I am sure they were counting on that. To make a long story short, I went ahead and deposited the check. “Was the money available?” my new supervisor asked. “It was available,” I responded not realizing that these days banks have to make the money available to you unless the deposit is over $5,000 or they have good reason to be suspicious. Once I said that, it turned out that my new supervisor had found a vendor for my equipment, and they would only accept payment by Zelle or Apple Pay. We don’t have any Apple products, but we did download Zelle and tried paying with that. Zelle refused the transaction saying that the e-mail given was invalid.
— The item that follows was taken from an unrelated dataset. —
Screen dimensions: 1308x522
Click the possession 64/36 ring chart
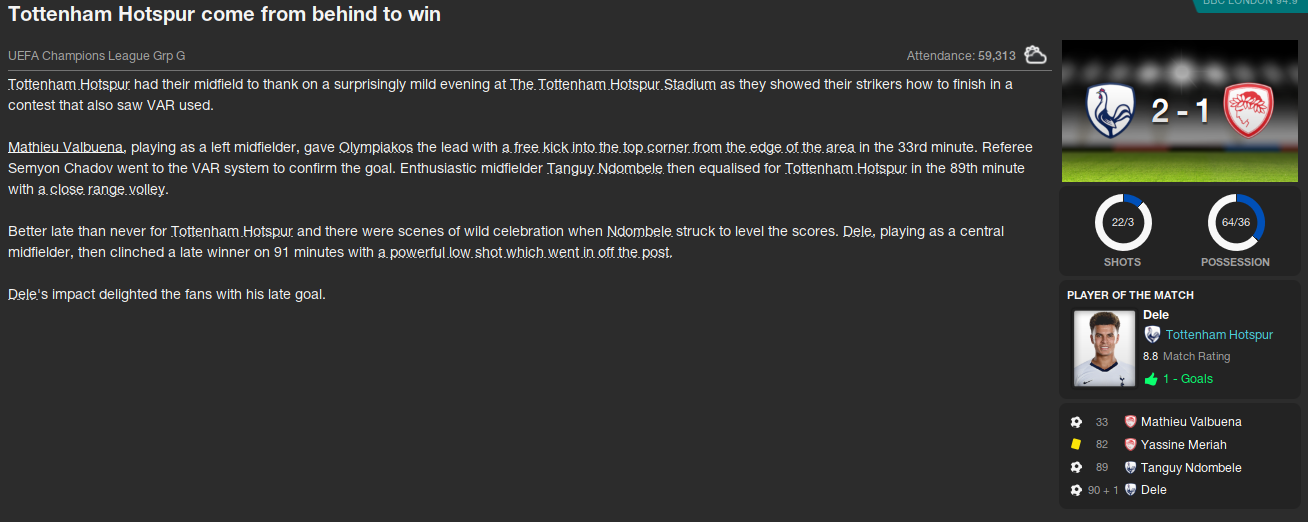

I know, I know another huge red flag.

At that point my new “supervisor” wanted me to go and get Visa gift cards, photograph the front and back and send him the images. That, my husband who was researching the Internet while I was typing with my new “manager” is a classic gift card scam. At this point, I did the smart thing and got out while I still could. Thanks to my husband.

Scammers Hang Out on Freelance Job Boards

The next day we went to the bank just to make sure we wouldn’t get in trouble for depositing what we were now pretty sure was a fraudulent check and the manager told us that what we went through is pretty common. Apparently, scammers hang out on freelance job boards and given what he’s heard over the years, our story does not shock him at all. According to him, we had got off lightly. And when I looked at the community bulletin board, I quickly realized why scammers like freelance sites so much.

Be Kind for Your Sake

Some guy who had almost the same experience as I did except that he lost $3,000 wrote a lengthy post warning others. What was the reaction? Some thanked him but the overwhelming majority were just awful, calling him stupid and listing all the warning signs he had ignored. This poor guy who probably felt awful about his abilities (I did—I mean only a scammer would “hire” me) and who lost a lot of money was trying to do the right thing and was getting beat up for it. Seeing that post, why would anyone say anything?

So let me propose an amendment to the Hustle motto of you can’t cheat an honest man. You can’t con a kind community. And since kindness is in short supply on freelance job boards, that’s where scammers go.